It’s the most wonderful time of the year…right?
NOT! …for so many Americans.
The holiday season is aggressively marketed as a Hallmark fantasy. A beautiful Christmas tree. Twinkling lights and mistletoe. Picture-perfect parties. Mouthwatering Christmas food porn. Joyous family gatherings. Uplifting made-for-TV movies about a wondrous Christmas “miracle”, whether it’s healing an estranged relationship or recovering from a chronic illness.
Like digitally altered models, these images of the “perfect” Yuletide are often unrealistic and unattainable. And, they contradict the reality of how many people actually experience the holiday season.

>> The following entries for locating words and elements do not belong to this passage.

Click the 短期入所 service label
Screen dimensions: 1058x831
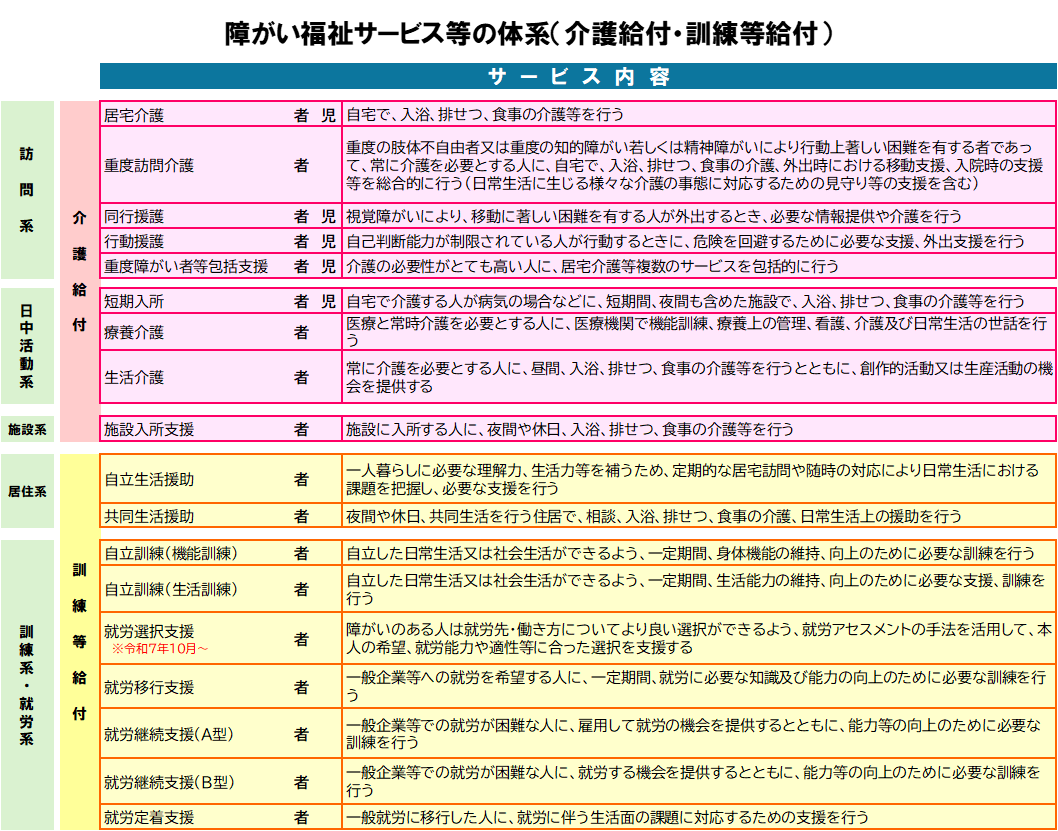(134, 301)
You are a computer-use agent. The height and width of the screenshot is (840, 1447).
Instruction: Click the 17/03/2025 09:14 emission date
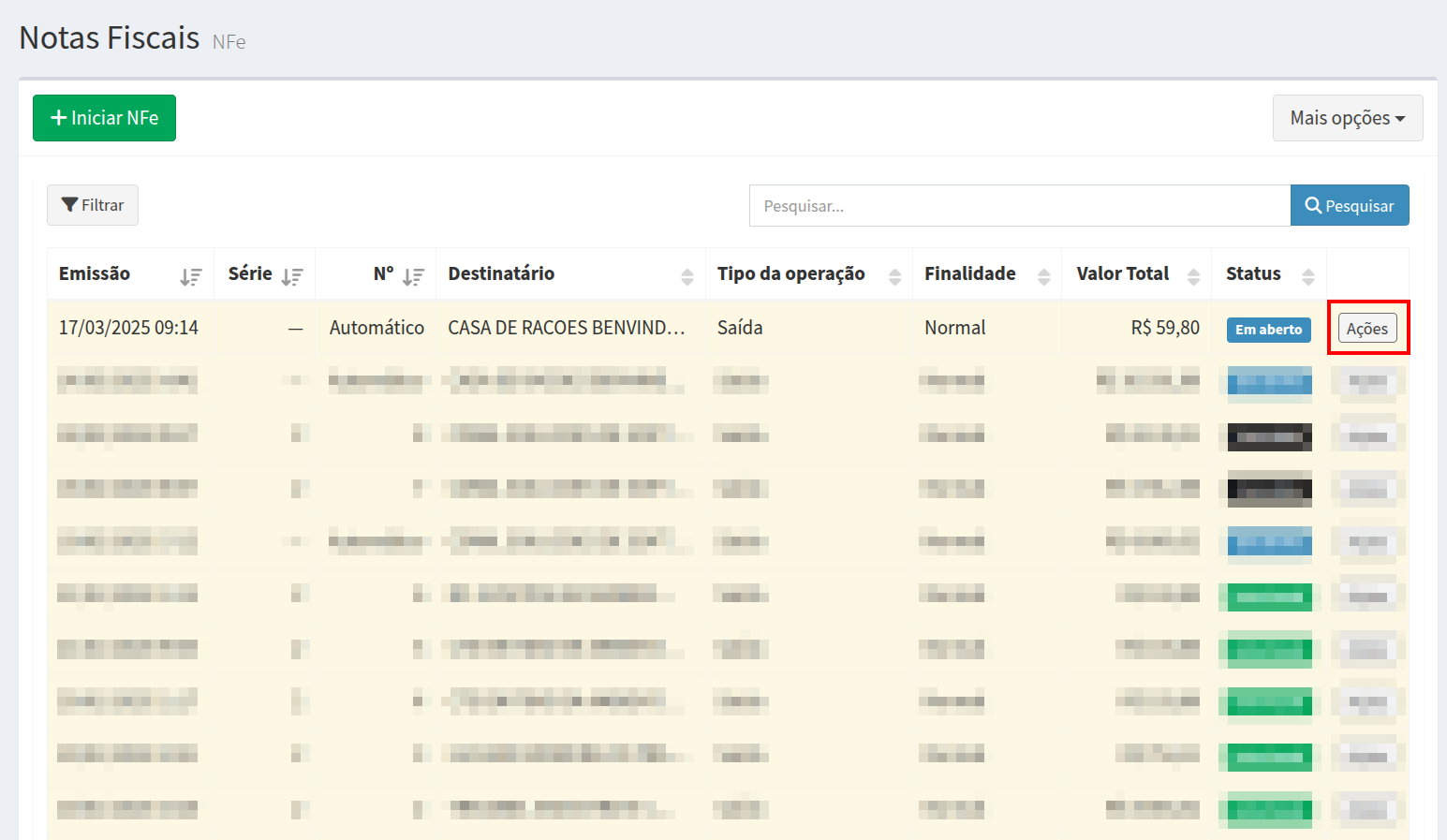point(128,328)
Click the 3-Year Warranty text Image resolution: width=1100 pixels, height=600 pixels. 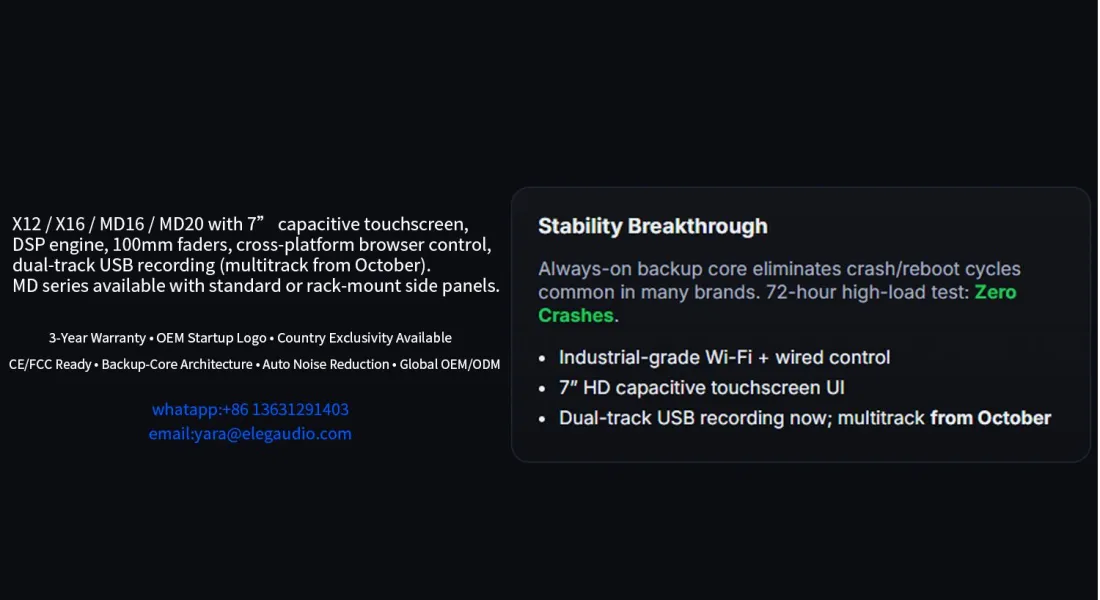click(97, 338)
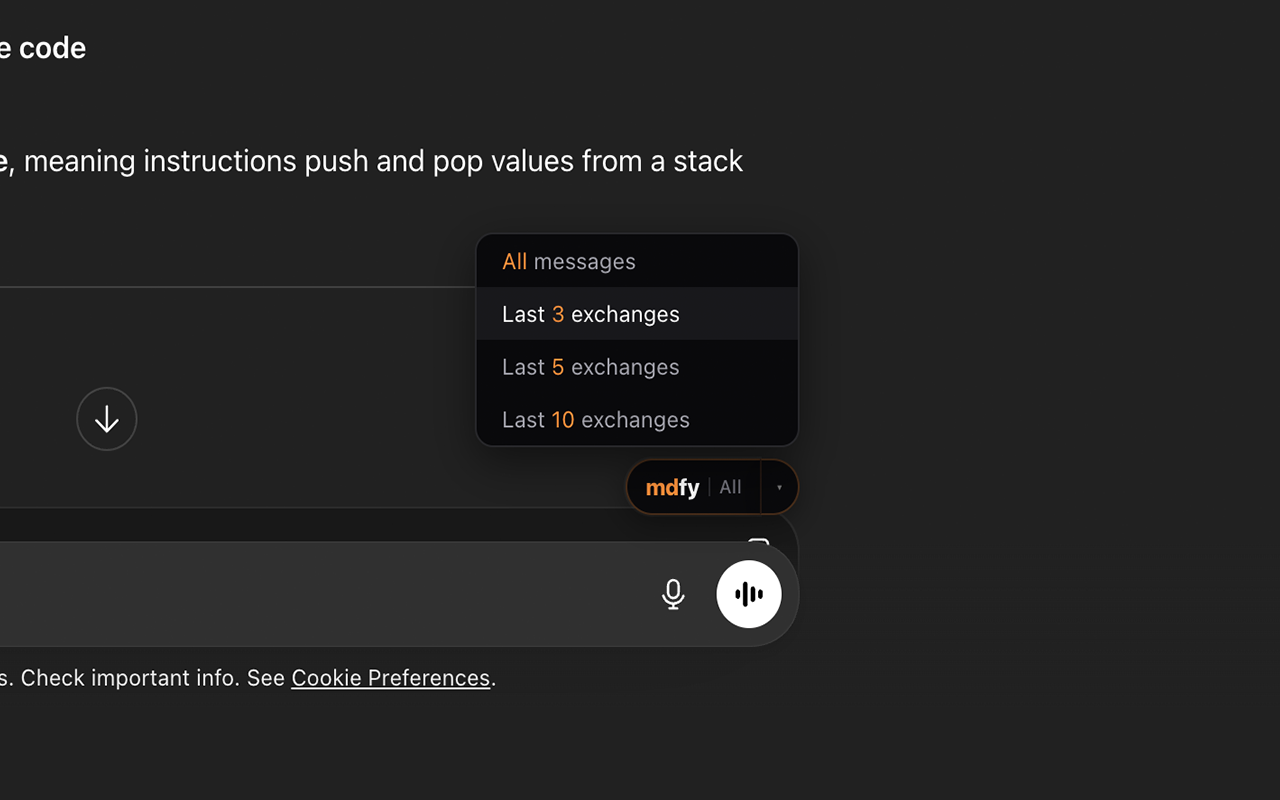The height and width of the screenshot is (800, 1280).
Task: Click the bold heading ending in "code"
Action: pyautogui.click(x=42, y=48)
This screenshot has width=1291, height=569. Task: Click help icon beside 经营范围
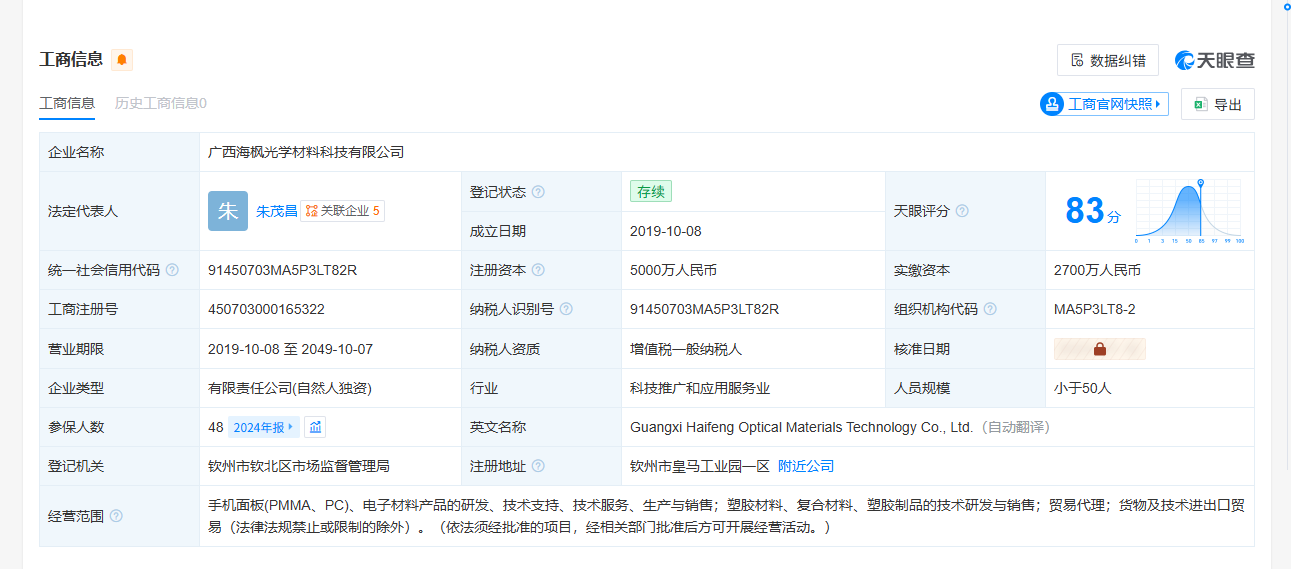[116, 516]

According to Psychology Today, a North American survey found that up to 45 percent of Americans dread the holiday season.1In another survey, conducted by the American Psychological Association, 38 percent of survey participants reported increased stress levels during the holiday season. The main stressors? Lack of time, lack of money, commercialism, the expectations and pressure around gift-giving and family gatherings.2
With expectations running high, December can be a particularly painful month if you have lost a parent, child, or loved one; if you are newly separated or divorced; if you are estranged from your family (or children); if you are grappling with family conflict, grief, loneliness, or mental health issues, such as anxiety, depression, or Alzheimer’s; if you are dealing with end-of-year work deadlines or a job loss; or, if you are struggling with a health challenge, whether chronic or newly diagnosed.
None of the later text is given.